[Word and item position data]
○ ○ ○ ○ ○

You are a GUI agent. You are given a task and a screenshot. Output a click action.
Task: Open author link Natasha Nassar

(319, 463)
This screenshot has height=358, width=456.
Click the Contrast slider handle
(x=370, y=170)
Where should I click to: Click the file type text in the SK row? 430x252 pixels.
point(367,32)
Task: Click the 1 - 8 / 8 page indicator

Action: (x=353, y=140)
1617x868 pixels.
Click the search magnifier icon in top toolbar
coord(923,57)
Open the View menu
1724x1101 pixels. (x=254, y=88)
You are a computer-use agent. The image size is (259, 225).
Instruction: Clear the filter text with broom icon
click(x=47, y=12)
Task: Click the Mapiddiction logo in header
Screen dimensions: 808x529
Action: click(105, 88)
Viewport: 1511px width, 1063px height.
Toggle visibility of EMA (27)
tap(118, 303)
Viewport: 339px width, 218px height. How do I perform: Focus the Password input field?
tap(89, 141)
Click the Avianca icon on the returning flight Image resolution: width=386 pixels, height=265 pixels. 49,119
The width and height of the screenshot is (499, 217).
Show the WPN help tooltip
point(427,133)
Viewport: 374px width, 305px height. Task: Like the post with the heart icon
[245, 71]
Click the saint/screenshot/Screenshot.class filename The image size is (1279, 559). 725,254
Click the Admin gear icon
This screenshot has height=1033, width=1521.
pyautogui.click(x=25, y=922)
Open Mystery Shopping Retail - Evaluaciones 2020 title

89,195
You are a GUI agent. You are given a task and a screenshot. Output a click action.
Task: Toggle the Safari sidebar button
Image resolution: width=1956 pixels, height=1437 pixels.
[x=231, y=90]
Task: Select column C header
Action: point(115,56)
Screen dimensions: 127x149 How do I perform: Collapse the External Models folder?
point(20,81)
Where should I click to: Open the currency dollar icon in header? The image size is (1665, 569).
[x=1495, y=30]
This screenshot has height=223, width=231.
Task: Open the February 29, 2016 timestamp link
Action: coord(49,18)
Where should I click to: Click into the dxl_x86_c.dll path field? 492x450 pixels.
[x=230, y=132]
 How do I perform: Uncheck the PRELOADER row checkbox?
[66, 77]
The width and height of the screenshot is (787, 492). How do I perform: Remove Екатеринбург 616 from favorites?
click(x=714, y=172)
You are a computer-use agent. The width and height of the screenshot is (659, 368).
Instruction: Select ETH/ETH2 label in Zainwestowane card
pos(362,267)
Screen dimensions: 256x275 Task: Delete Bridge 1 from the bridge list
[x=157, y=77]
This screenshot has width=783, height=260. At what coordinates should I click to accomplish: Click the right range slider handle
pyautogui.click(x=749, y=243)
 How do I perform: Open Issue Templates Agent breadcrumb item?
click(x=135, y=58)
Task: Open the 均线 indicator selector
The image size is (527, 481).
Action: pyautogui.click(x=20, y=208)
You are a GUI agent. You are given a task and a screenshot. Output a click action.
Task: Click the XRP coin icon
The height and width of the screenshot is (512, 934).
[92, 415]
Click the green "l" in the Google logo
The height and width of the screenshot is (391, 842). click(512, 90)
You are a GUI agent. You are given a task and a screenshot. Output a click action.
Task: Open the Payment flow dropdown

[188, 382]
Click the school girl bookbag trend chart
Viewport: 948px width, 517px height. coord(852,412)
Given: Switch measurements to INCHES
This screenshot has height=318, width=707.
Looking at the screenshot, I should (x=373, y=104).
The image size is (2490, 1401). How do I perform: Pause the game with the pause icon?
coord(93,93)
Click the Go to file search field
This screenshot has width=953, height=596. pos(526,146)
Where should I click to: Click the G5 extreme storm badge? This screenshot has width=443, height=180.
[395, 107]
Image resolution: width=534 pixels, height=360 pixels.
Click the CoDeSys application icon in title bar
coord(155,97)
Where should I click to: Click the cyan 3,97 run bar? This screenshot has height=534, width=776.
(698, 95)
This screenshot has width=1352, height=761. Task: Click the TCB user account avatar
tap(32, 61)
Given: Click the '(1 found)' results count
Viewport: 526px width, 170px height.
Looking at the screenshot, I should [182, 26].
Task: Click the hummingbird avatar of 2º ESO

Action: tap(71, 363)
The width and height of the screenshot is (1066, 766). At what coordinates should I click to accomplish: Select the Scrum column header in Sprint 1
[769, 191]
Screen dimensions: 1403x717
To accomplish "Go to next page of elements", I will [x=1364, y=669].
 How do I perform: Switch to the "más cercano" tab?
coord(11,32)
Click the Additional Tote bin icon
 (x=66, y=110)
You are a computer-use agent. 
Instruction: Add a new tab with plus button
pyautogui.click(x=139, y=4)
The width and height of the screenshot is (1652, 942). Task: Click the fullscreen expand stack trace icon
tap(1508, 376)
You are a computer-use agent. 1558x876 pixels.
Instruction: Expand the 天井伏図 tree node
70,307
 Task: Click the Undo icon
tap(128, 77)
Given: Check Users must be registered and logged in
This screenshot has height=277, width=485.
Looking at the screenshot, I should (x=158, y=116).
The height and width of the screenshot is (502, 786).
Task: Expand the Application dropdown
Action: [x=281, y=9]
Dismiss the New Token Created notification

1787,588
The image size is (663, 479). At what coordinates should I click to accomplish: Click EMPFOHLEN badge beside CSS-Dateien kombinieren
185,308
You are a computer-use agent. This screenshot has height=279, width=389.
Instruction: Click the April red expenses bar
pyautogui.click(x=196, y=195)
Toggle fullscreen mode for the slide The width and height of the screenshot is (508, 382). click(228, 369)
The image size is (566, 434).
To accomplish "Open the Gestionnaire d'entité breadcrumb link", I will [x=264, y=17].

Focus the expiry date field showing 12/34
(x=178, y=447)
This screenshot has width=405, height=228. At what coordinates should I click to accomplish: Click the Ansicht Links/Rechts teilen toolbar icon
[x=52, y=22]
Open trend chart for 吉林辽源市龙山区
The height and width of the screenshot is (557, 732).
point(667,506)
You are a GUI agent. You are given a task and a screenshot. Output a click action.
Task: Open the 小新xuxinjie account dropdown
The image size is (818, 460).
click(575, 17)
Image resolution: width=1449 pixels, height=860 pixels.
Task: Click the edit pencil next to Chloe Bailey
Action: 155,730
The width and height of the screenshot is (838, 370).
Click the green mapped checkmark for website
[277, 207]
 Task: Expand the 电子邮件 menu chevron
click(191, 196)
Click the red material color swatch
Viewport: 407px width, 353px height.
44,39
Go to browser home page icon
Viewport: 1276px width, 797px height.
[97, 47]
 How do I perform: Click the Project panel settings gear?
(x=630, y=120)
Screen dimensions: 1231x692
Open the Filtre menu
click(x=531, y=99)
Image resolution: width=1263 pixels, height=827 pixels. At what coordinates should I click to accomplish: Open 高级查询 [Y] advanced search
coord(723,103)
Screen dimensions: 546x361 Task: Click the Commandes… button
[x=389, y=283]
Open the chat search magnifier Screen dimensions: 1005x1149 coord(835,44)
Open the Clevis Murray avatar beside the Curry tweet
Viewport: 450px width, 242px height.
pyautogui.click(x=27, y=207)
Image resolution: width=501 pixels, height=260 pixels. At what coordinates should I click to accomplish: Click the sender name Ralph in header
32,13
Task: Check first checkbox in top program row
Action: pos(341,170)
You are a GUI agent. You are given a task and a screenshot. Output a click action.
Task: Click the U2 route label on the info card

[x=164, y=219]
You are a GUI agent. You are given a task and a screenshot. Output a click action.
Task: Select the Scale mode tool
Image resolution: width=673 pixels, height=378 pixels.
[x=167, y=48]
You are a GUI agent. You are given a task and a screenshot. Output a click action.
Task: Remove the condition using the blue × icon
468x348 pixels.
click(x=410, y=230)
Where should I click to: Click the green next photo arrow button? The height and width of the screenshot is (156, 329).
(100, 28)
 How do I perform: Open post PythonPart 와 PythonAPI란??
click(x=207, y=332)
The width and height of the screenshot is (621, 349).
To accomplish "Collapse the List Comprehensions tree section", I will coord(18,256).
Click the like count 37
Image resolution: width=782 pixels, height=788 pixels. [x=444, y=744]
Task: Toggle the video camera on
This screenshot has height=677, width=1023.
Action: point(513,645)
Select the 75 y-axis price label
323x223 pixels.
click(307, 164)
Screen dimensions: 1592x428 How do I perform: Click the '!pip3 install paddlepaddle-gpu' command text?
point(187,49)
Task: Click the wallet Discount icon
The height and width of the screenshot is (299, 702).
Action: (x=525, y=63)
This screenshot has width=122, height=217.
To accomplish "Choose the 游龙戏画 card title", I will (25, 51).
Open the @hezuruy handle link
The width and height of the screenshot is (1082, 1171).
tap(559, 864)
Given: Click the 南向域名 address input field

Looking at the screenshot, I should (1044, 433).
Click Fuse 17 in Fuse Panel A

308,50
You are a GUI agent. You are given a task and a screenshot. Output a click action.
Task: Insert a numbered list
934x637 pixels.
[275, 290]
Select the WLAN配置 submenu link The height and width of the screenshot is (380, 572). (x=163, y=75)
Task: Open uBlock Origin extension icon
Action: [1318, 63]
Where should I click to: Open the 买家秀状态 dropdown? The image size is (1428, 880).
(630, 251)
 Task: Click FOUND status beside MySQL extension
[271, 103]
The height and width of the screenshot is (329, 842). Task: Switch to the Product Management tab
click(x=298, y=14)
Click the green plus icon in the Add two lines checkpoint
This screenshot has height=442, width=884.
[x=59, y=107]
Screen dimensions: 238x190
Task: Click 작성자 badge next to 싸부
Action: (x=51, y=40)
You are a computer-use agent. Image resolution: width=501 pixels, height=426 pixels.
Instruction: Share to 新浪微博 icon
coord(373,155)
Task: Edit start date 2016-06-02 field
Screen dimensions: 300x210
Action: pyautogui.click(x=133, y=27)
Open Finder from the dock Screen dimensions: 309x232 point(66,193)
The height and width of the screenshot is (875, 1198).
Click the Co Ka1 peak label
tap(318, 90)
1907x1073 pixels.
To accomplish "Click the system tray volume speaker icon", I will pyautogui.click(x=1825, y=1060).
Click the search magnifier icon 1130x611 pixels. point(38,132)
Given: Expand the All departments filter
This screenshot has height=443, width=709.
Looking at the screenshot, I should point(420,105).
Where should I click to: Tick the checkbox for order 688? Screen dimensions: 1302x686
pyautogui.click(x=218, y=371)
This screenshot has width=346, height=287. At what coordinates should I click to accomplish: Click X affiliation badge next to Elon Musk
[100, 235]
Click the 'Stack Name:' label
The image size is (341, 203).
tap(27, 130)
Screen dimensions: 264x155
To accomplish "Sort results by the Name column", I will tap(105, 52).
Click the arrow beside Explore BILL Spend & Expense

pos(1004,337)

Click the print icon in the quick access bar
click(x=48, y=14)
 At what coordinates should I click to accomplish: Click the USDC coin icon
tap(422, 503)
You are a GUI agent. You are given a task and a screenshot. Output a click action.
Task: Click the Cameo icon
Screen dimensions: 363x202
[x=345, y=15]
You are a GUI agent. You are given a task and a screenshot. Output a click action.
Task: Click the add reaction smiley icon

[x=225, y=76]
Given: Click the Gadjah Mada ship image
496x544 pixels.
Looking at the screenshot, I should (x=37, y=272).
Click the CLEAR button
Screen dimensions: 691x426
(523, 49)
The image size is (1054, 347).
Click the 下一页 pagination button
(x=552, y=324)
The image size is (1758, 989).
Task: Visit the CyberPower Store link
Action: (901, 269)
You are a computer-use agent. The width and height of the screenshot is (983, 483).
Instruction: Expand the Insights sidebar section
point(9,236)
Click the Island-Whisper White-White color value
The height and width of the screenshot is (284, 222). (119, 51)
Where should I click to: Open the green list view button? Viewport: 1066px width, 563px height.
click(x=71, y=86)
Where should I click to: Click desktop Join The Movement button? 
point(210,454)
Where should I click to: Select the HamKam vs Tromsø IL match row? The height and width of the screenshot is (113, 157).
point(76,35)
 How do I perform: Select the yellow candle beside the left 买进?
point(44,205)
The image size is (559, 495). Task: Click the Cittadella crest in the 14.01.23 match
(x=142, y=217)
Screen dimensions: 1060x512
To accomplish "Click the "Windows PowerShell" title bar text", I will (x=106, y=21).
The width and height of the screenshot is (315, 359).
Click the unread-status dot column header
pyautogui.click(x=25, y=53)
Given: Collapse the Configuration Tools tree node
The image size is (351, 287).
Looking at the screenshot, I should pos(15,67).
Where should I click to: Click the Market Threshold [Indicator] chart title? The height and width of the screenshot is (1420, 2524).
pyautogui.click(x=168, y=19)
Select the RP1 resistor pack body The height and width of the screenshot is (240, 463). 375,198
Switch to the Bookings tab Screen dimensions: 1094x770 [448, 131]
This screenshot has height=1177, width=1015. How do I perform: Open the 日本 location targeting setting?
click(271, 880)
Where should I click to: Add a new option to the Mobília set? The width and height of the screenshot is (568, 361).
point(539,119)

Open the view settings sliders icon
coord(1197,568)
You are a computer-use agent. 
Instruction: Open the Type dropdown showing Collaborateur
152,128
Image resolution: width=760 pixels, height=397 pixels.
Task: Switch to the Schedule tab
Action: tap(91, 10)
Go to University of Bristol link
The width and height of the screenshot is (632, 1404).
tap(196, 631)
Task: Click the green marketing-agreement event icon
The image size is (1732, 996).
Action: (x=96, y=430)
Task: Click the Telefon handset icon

○ ○ ○ ○ ○

Work instructions:
Retype the lines from the line containing "How do I perform: Uncheck" through the line containing "pyautogui.click(x=749, y=243)", inclusive, without changing anything.

Task response:
 How do I perform: Uncheck the PRELOADER row checkbox?
[66, 77]
The width and height of the screenshot is (787, 492). How do I perform: Remove Екатеринбург 616 from favorites?
click(x=714, y=172)
You are a computer-use agent. The width and height of the screenshot is (659, 368).
Instruction: Select ETH/ETH2 label in Zainwestowane card
pos(362,267)
Screen dimensions: 256x275 Task: Delete Bridge 1 from the bridge list
[x=157, y=77]
This screenshot has width=783, height=260. At what coordinates should I click to accomplish: Click the right range slider handle
pyautogui.click(x=749, y=243)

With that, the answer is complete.